Monday 13 August 2012

Leaked Letters Scandal: Pope Benedict's butler May face Trial



The Vatican is set to rule on whether Pope Benedict XVI's former butler must stand trial for stealing and leaking confidential papers in the latest scandal to afflict the Church.
The decision will be made public at a press conference given by the Vatican spokesman Federico Lombardi, scheduled for Monday.
Paolo Gabriele, who was arrested in May on suspicion of stealing secret documents from the pope's office and leaking them to journalists, is likely to be charged with "aggravated theft", according to his lawyers.
Prosecutor Nicola Picardi's indictment and judge Piero Bonnet's sentencing will then be released.
Gabriele risks up to six years in prison. If the trial goes ahead, it would not take place until October at the earliest, the Vatican has said.
The 46-year-old father of three was arrested during an investigation into the leak of private papal documents to the media.
He was held for 53 days in a Vatican cell before being put under house arrest in July to await the judge's decision.
The Vatican said after his arrest it had found documents and copying equipment in Gabriele's home, revelations which shocked the close-knit Holy See community.
'Clean record'
Legal experts said they doubted Gabriele would get the maximum six year jail sentence.
Maurizio Bellacosa, professor of criminal law at the LUISS University in Rome, "Gabriele has a clean record, so the final punishment should be lower than the maximum of six years."
Vatican and legal experts expect that the Pope will eventually grant a pardon to his butler, a man who worked beside him from early morning to after dinner preparing his clothing and serving him his meals.
Gabriele began working at the Vatican in 1998 serving also Pope John Paul II.

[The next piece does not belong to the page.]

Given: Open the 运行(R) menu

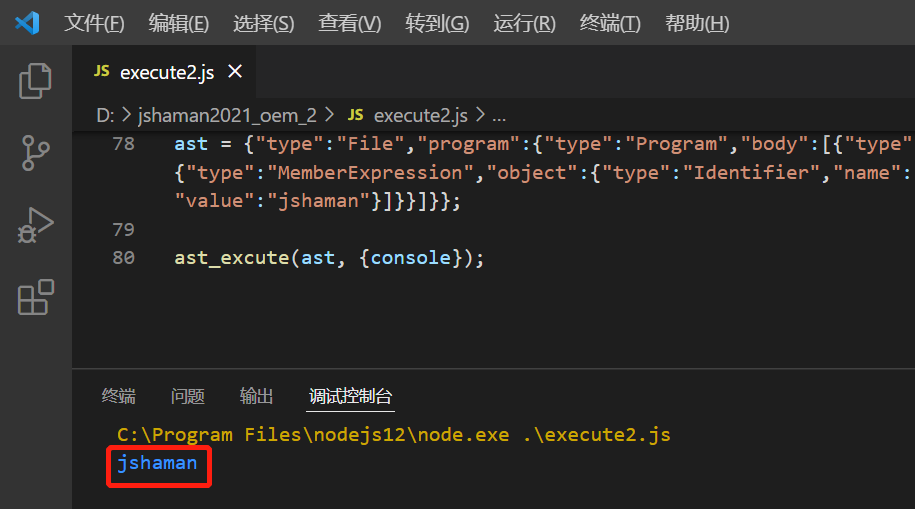Looking at the screenshot, I should click(524, 24).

"According to the rules of the Vatican state, in any phase of the criminal proceeding the Pope has the supreme power to grant the grazia, the favour, a sort of judicial forgiveness," Bellacosa said.
His lawyers say that Gabriele has co-operated fully with the investigation and deny that he was part of any conspiracy.

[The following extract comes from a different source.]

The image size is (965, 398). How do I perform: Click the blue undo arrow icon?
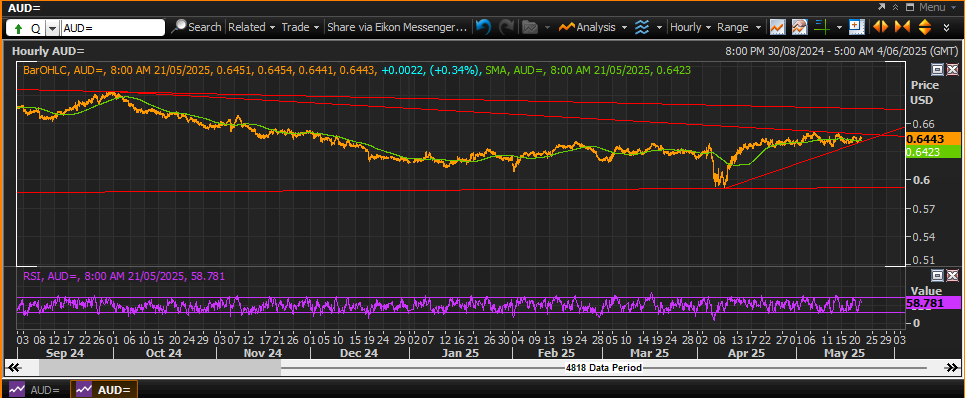pyautogui.click(x=484, y=27)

He has told prosecutors he acted on his own.
Leak scandal
The leaks scandal broke in January when Italian journalist Gianluigi Nuzzi revealed letters from a former top Vatican administrator who begged the pope not to transfer him for having exposed alleged corruption that cost the Holy See millions of euros in higher contract prices.
The prelate was transferred and is now the Vatican's US ambassador.
The scandal widened over the following months with documents leaked to Italian journalists that laid bare power struggles inside the Vatican over its efforts to show greater financial transparency and comply with international norms to fight money laundering.
The scandal reached a peak in the spring when Nuzzi published an entire book based on a trove of new documents, including personal correspondence to and from the pope and his private secretary, much of which painted the Vatican secretary of state in a negative light.
Many Vatican watchers have seen in the leaks a plot to undermine the authority of Benedict's No. 2, the Vatican secretary of state Cardinal Tarcisio Bertone, who has been blamed for a host of gaffes during Benedict's seven-year papacy.
But in one of his last acts before going on vacation July 3, Benedict sent a letter to Bertone, lamenting the "unjust criticism" that had been leveled against him and reaffirming his confidence in him.
Pope Benedict XVI appointed a commission to investigate the leaks that was headed by one of the Vatican's top legal heavyweights: Cardinal Julian Herranz, an Opus Dei prelate who led the Vatican's legal office before retiring.
The Vatican did not release the contents of the internal inquiry made by the commission.
Nuzzi has declared, and many Vatican analysts believe that Gabriele did not act alone.